### RECORDED DATA
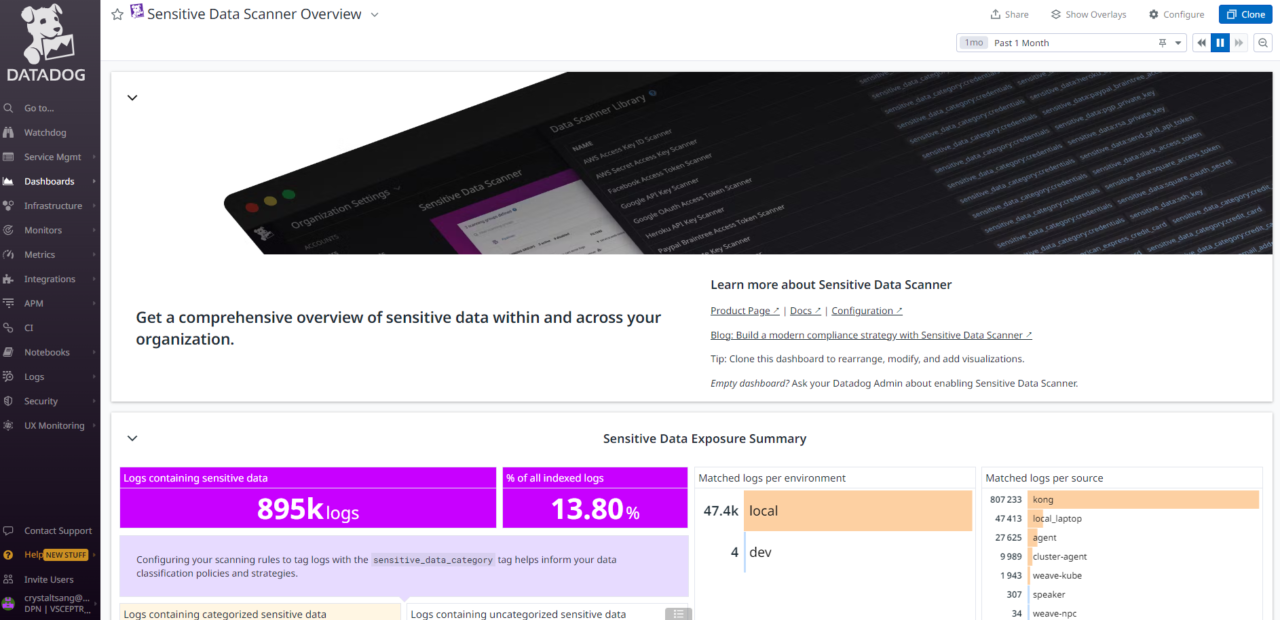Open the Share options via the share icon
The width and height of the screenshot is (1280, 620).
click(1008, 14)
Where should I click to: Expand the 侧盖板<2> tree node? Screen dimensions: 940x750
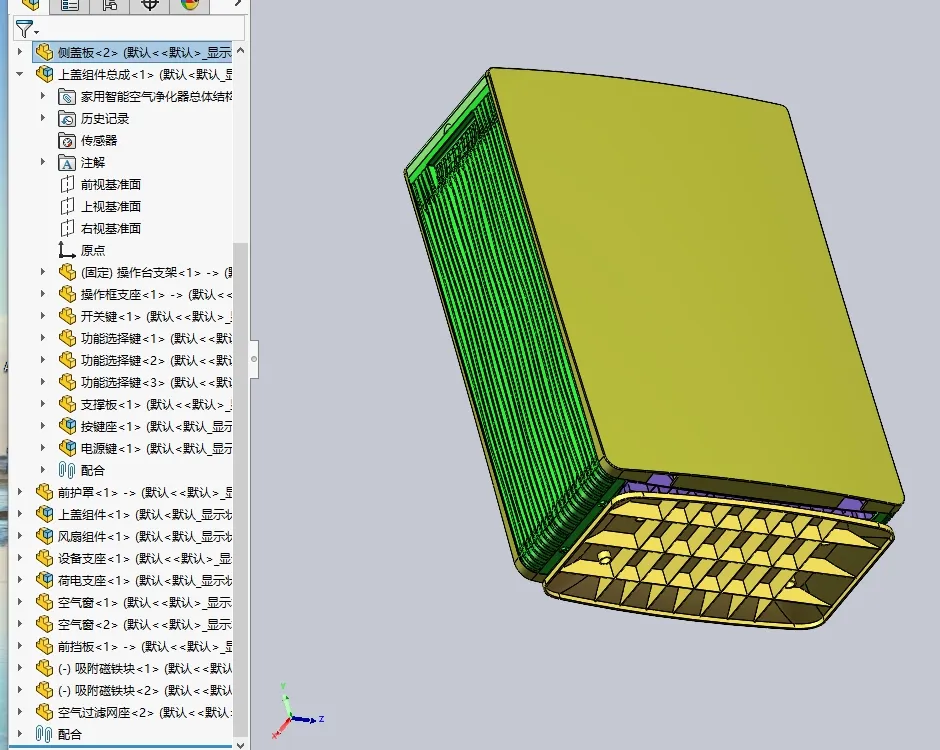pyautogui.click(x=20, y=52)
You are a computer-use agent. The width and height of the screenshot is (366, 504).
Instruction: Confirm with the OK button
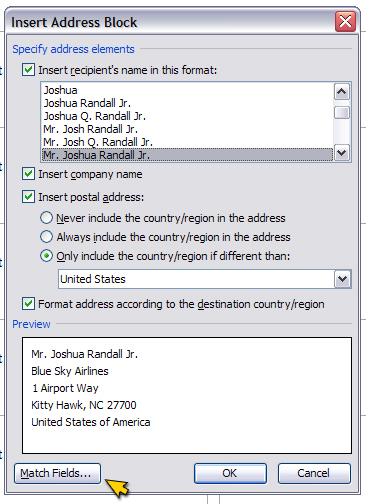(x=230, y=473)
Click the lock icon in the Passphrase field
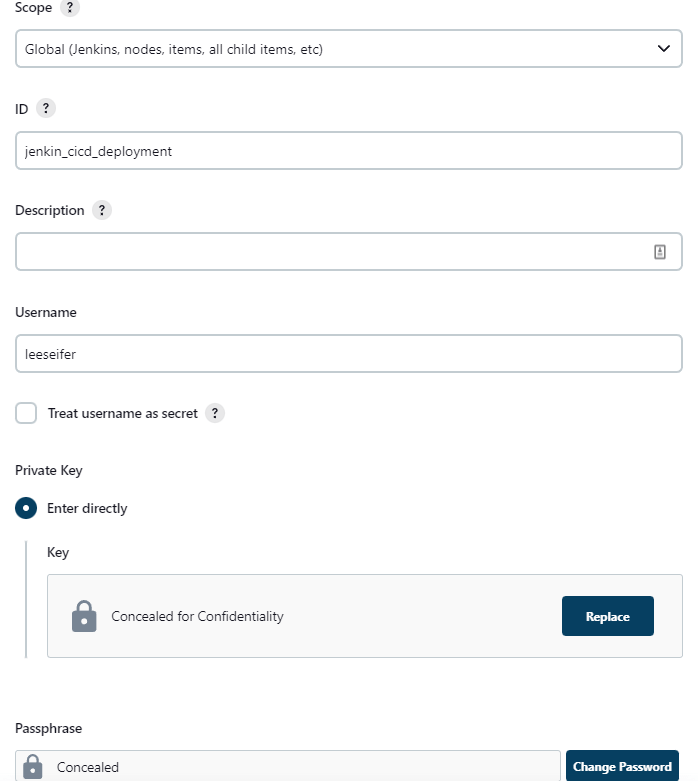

### EXERCISE PROMPT
Could you copy exactly, and with no pictures, the lines above from the one containing "Where should I" through the last line, both included?

### RESULT FOR THIS EXERCISE
Where should I click to: Expand the 侧盖板<2> tree node? Screen dimensions: 940x750
pyautogui.click(x=20, y=52)
You are a computer-use agent. The width and height of the screenshot is (366, 504).
Instruction: Confirm with the OK button
(x=230, y=473)
Click the lock icon in the Passphrase field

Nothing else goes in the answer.